L'hôpital de Châteauroux a "des difficultés à recruter du personnel" en raison d'un "territoire très peu attractif pour les professionnels de santé", relève-t-elle.
"On demande à l'hôpital de compenser toutes les difficultés du système de santé et les difficultés sociales", regrette-t-elle.
La directrice régionale en veut pour preuve les patients âgés qu'on "envoie à l'hôpital parce qu'ils sont en fin de vie".
Enfin, elle pointe des problèmes d'organisation propres à l'établissement et recommande une série de mesures.
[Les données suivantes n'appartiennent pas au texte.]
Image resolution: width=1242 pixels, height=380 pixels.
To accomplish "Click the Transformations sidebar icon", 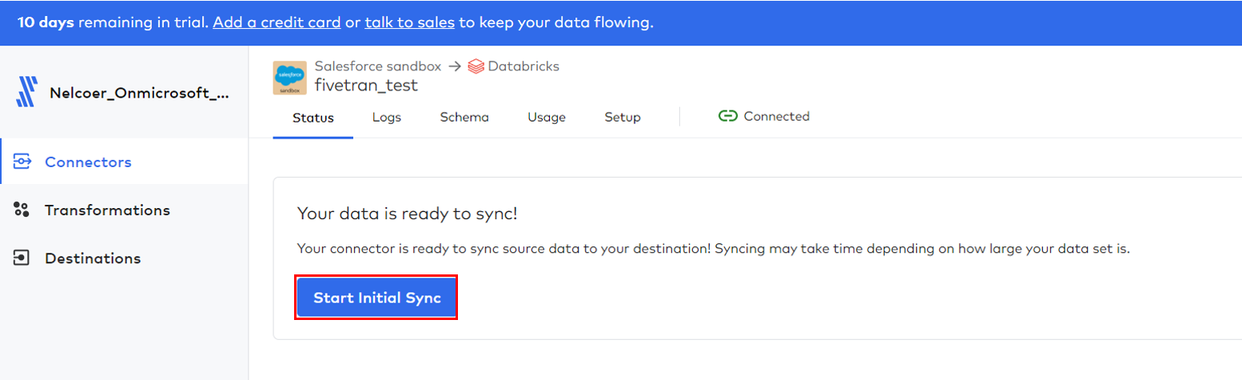I will point(22,210).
Ainsi, il faut "que le maximum de patients puissent patienter en box plutôt que dans le sas d'entrée", que "les infirmiers soient autorisés à positionner un patient en box" avant même d'avoir vu un médecin, que "les infirmiers d'accueil et d'orientation puissent solliciter un examen de biologie standard, en attendant qu'un médecin puisse voir le patient", préconise-t-elle notamment.
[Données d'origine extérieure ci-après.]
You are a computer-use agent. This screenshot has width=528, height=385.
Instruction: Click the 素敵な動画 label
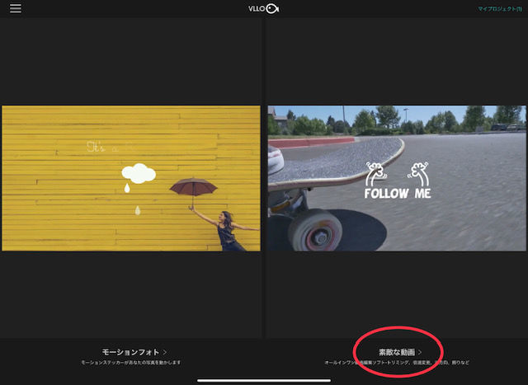click(x=397, y=352)
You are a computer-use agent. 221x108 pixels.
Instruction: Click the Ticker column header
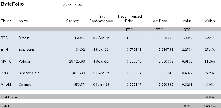click(6, 21)
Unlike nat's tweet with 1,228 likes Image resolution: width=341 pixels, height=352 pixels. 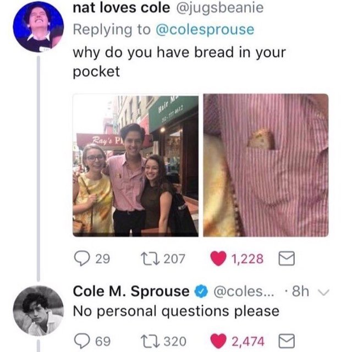[x=218, y=258]
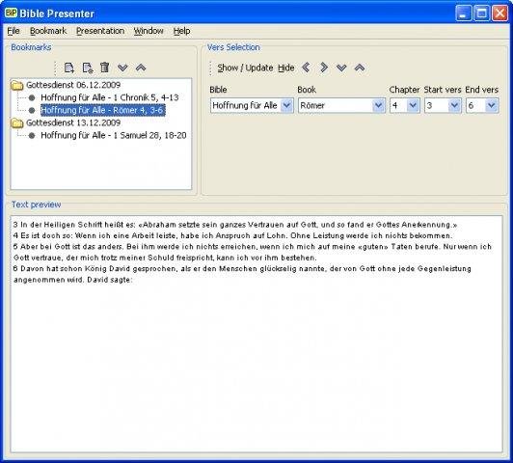Click the new bookmark folder icon
Image resolution: width=513 pixels, height=463 pixels.
[x=88, y=68]
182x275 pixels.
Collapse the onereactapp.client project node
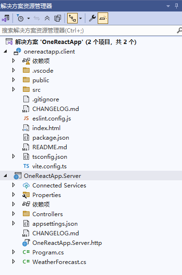5,51
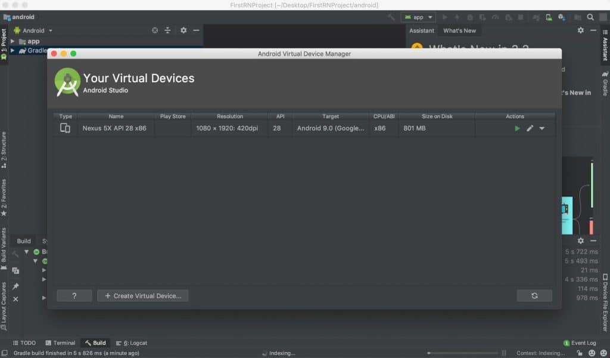610x358 pixels.
Task: Open the AVD Manager help with question mark icon
Action: [74, 295]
D'ici six semaines environ, l'ARS, l'hôpital et le maire de Châteauroux feront un premier bilan de ces préconisations égrenées dans un courrier de trois pages et adressé à l'établissement la semaine dernière.
"Nous ouvrons une période d'actions et d'évaluation", a commenté Gil Averous, qui doit revoir la direction de l'hôpital ce soir.